I never did understand the OMD appeal though. I think maybe it was because every song was in the shiniest, happiest unrelentingly major key - it all sounded like a vapid commercial for girls' toys or something...

No flame suit necessary but I bet hearing their really early stuff like Architecture & Morality and Dazzle Ships LPs would change your mind quick. 80-83 era OMD, not vapid at all, but still pop inflections, er... kind of. Cool moody conceptual electronic experimentation (shortwave radio samples of GMT timezone announcers with all the lovable blips and bleeps that go with them, cracking voice samples in other languages) and some of it quite film soundtracky.

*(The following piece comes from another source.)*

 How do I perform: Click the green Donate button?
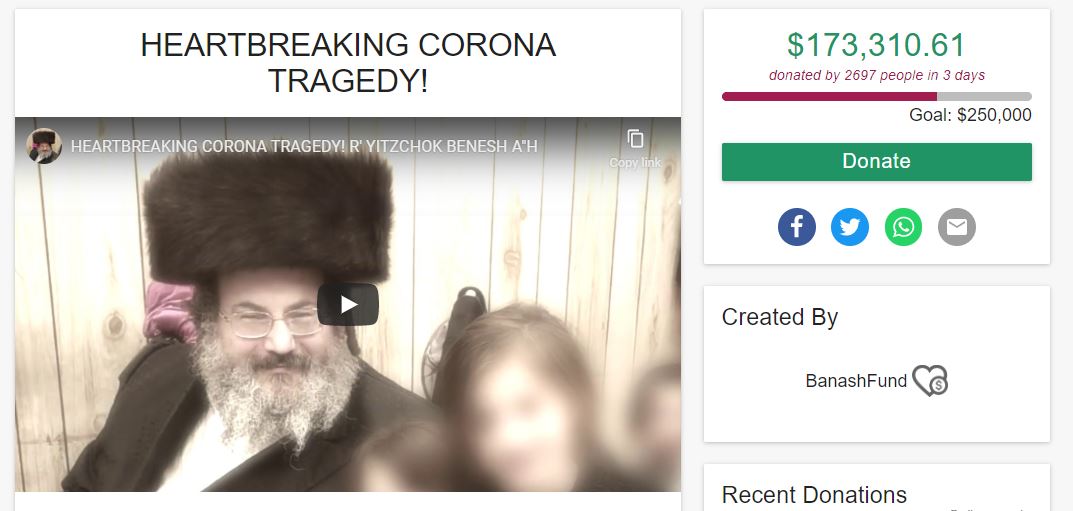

To me that era of OMD has more in common with early Kraftwerk more than the more overt teen-pop that they finely honed into the later 80s. (which I also like, but in a much different way... in that John Hughes film way I suppose, ha ha). Remember 'If You Leave' appeared on the Pretty In Pink soundtrack alongside New Order, etc.. much more 80s sugary alterna-pop.

Check out the track "Apollo" on the Junk Culture LP... pure tr-808 workout and crazy crashing/explosion sounds at the end... but really it's essentially still an uptempo love song... brilliant IMHO.

Didn't OMD have an early 12" release on Factory records? "electricity" worth checking, not sure how hard that one is to find, anyone?